I'm dealing with a large monorepo, where individual builds only ever need a subset of files/directories.
AFAIK the only way to filter a directory is to specify +ignore pragmas in the module code.
What would be a lot more practical in my case it run a script prior to invoking dagger that would compute all the filters and populate a .env file.
But for that to work I need dagger.Directory arguments to be able to accept these filters.
I created a PR (https://github.com/dagger/dagger/pull/11891), which implements exactly that.
Wonder is someone can take a look.
Thank you.
#Filters for directory arguments
1 messages Β· Page 1 of 1 (latest)
we've got something better for you to try π A new workspace API that allows you to dynamically request files from your workspace, passing filters as regular arguments to regular function calls.

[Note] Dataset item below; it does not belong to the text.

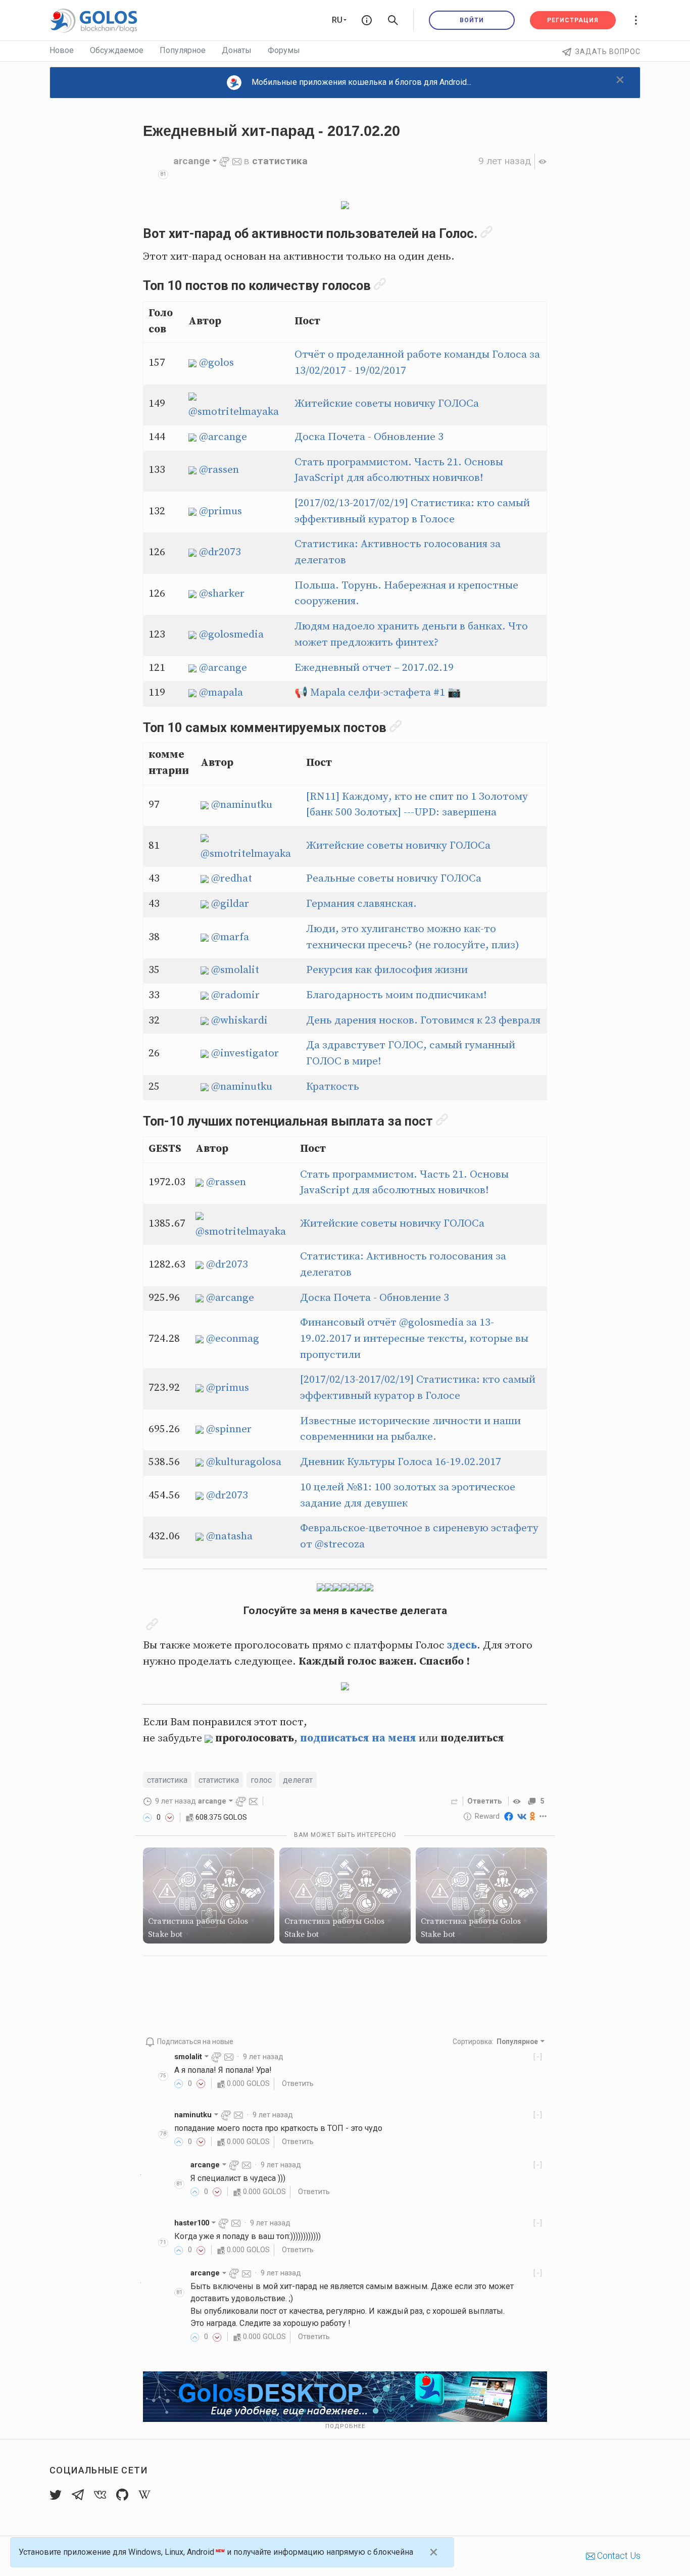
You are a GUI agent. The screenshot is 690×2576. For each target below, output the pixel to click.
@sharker (221, 593)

(basically we shipped https://github.com/dagger/dagger/issues/11287)
oh boy! π
I'll take me a bit to figure it out, I only see the commit, not sure if there are examples on how to use it. It looks like it should work very well for handling go mod replace, or similar scenarios.
My use-case may be a bit tricky though... We have a tool that generates code based on files that can be anywhere in the big monorepo.
We don't know what it will read ahead of time, but we can ask it, however to give the answer the tool needs access to everything.
So it would be a lot easier to determine the includes before we invoke dagger.
If Workspace is a new type that can be "pre-populated" with includes, that'll work. But if it's only meant to be expanded from within a function we'll have to basically replicate the logic of our tool in dagger code.
Perhaps the two can complement each other. After all there is no reason why dagger.Directory, which natively supports include/exclude, should be unable to take them from command line.
if you already have a tool, and you were prepared to generate dagger filters from it, then your tool must have an intermediate representation of its scan result?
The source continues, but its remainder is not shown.